Slumping back into his chair, Tony ran a hand through his hair, his expression dark. "What the hell is happening to me?"
This wasn't just intelligence; it was something more. His thoughts felt too fast, too clear as if his brain were running on a completely different frequency. He glanced at the stack of textbooks on his desk and then at the whiteboard in the corner, now filled with equations and schematics he'd scribbled without thinking.
"Okay, Stark. Think," he muttered to himself, rubbing his temples. "What changed? What's different?"
He replayed the last few days in his mind: the competition, the party, the headache. Was this a side effect of exhaustion? A freak reaction to something?
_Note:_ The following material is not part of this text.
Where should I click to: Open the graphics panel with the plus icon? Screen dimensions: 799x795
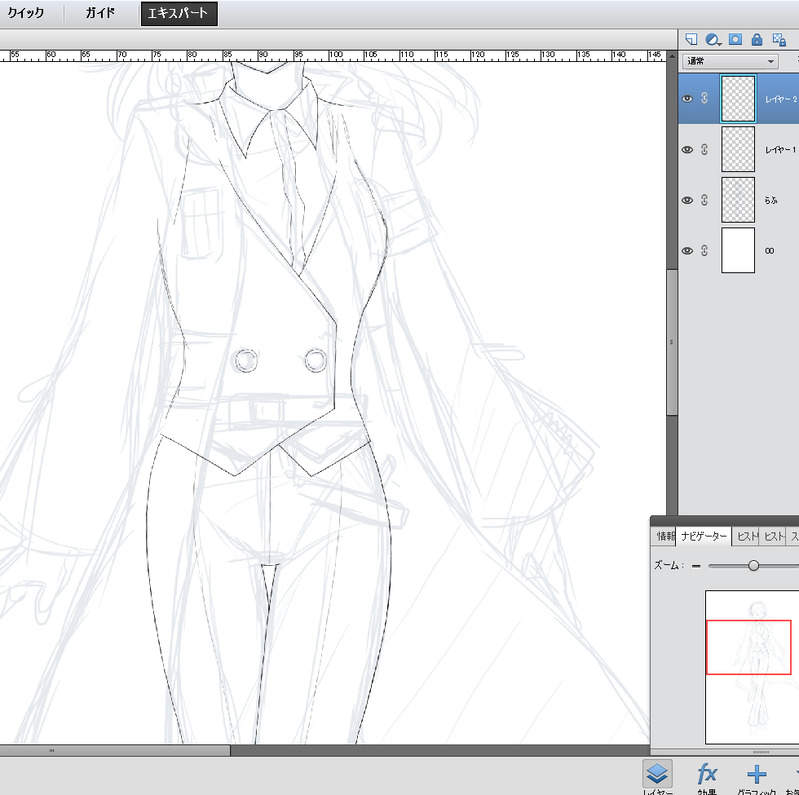coord(757,773)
"Wait a sec!" Tony's eyes widened as a wild thought crossed his mind. "Ultimate Ironman?!"
He hadn't thought about those comics in years, not since he'd accepted his new life as Tony Stark. But now, the fragmented recollections, scattered, incomplete, and strange, began to piece themselves together.
The Ultimate Iron Man, the version from Earth-1610, had been a genius, just like him. He had been brilliant, driven, and always on the edge of something bigger. But there had been that moment—the brain tumor, a death sentence that couldn't be fixed, no matter how advanced the technology was. In the comics, the tumor had been an unwelcome death sentence that was discovered to be something far more dangerous: an infinity gem, embedded in his brain, transforming him in ways no one could fully comprehend.
Tony's hand instinctively went to his forehead. He felt it again now, a strange pulse beneath the skin. He wasn't too sure if it was his imagination or the result of his panicked state. The memory of the tumor, the inoperable one, mixed with the sudden clarity of the knowledge that had flooded his mind. The infinity gem. The Maker. It had all come back in a rush.
But this wasn't Earth-1610. He was sure about that due to Hank's behavior, his name and the ongoing events.
'Could it be?'
'Was Hank pretending to be a good guy or is he abusing Janet behind his fake face? Is he the MCU version or the Ultimate version? Ah! Damn it!'
Tony's head spun with the implication. Had he somehow inherited the same fate, the same affliction? But why now, and how had it triggered?
He looked at his reflection in the nearby window, his own face staring back at him... young, confident, a little too smug. But now with a glimmer of something unfamiliar in his eyes. A spark of understanding that wasn't his own.
The thought of the Infinity Gem sent a shiver down his spine. Was it possible that, somewhere along the line, this universe's version of Tony Stark had somehow absorbed the same fate as his comic counterpart? Or had it always been there, buried deep within him, waiting to awaken? Was it because he messed with the events of this reality?
Too many questions popped up in his mind, but this time he failed to find any answers.
"Fuck it!" Grabbing the jacked, he rushed out of his lab and took a cab straight to the hospital to get a check-up.